What the task asks: Every record must be restated exactly as written.

Dataset excerpts:
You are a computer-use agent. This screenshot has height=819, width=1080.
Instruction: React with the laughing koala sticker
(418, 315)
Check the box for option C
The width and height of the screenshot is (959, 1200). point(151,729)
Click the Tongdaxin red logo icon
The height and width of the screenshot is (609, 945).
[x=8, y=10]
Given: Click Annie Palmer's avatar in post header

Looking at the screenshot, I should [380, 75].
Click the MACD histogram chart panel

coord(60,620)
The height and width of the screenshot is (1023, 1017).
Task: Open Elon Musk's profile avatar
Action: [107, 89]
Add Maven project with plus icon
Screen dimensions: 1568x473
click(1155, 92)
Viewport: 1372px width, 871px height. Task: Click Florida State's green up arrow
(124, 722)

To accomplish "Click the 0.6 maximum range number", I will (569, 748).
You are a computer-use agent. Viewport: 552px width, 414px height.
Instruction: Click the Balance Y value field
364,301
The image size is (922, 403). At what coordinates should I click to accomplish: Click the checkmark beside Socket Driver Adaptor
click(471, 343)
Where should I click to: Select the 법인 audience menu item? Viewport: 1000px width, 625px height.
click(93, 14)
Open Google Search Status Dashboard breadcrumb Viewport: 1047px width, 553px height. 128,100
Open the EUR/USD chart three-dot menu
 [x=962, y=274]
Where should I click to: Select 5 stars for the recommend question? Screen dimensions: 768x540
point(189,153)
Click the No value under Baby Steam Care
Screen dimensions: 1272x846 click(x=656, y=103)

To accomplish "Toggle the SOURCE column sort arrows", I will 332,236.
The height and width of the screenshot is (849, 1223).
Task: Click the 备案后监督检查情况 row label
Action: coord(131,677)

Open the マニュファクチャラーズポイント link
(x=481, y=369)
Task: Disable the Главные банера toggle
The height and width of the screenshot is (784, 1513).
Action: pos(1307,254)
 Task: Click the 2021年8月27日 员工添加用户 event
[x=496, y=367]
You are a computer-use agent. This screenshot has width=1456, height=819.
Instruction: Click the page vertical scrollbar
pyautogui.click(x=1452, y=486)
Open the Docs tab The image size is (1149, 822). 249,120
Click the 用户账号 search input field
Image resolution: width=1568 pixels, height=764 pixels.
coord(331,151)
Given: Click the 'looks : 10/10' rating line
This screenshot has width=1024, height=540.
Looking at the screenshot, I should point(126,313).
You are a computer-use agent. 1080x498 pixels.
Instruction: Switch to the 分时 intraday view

Your solution:
You are a computer-use agent. This screenshot has height=819, width=1080.
Instruction: React with the laughing koala sticker
(418, 315)
Check the box for option C
The width and height of the screenshot is (959, 1200). point(151,729)
Click the Tongdaxin red logo icon
The height and width of the screenshot is (609, 945).
[x=8, y=10]
Given: Click Annie Palmer's avatar in post header

Looking at the screenshot, I should [380, 75].
Click the MACD histogram chart panel

coord(60,620)
The height and width of the screenshot is (1023, 1017).
Task: Open Elon Musk's profile avatar
Action: [107, 89]
Add Maven project with plus icon
Screen dimensions: 1568x473
click(1155, 92)
Viewport: 1372px width, 871px height. Task: Click Florida State's green up arrow
(124, 722)

To accomplish "Click the 0.6 maximum range number", I will (569, 748).
You are a computer-use agent. Viewport: 552px width, 414px height.
Instruction: Click the Balance Y value field
364,301
The image size is (922, 403). At what coordinates should I click to accomplish: Click the checkmark beside Socket Driver Adaptor
click(471, 343)
Where should I click to: Select the 법인 audience menu item? Viewport: 1000px width, 625px height.
click(93, 14)
Open Google Search Status Dashboard breadcrumb Viewport: 1047px width, 553px height. 128,100
Open the EUR/USD chart three-dot menu
 [x=962, y=274]
Where should I click to: Select 5 stars for the recommend question? Screen dimensions: 768x540
point(189,153)
Click the No value under Baby Steam Care
Screen dimensions: 1272x846 click(x=656, y=103)

To accomplish "Toggle the SOURCE column sort arrows", I will 332,236.
The height and width of the screenshot is (849, 1223).
Task: Click the 备案后监督检查情况 row label
Action: coord(131,677)

Open the マニュファクチャラーズポイント link
(x=481, y=369)
Task: Disable the Главные банера toggle
The height and width of the screenshot is (784, 1513).
Action: pos(1307,254)
 Task: Click the 2021年8月27日 员工添加用户 event
[x=496, y=367]
You are a computer-use agent. This screenshot has width=1456, height=819.
Instruction: Click the page vertical scrollbar
pyautogui.click(x=1452, y=486)
Open the Docs tab The image size is (1149, 822). 249,120
Click the 用户账号 search input field
Image resolution: width=1568 pixels, height=764 pixels.
coord(331,151)
Given: Click the 'looks : 10/10' rating line
This screenshot has width=1024, height=540.
Looking at the screenshot, I should point(126,313).
You are a computer-use agent. 1080x498 pixels.
Instruction: Switch to the 分时 intraday view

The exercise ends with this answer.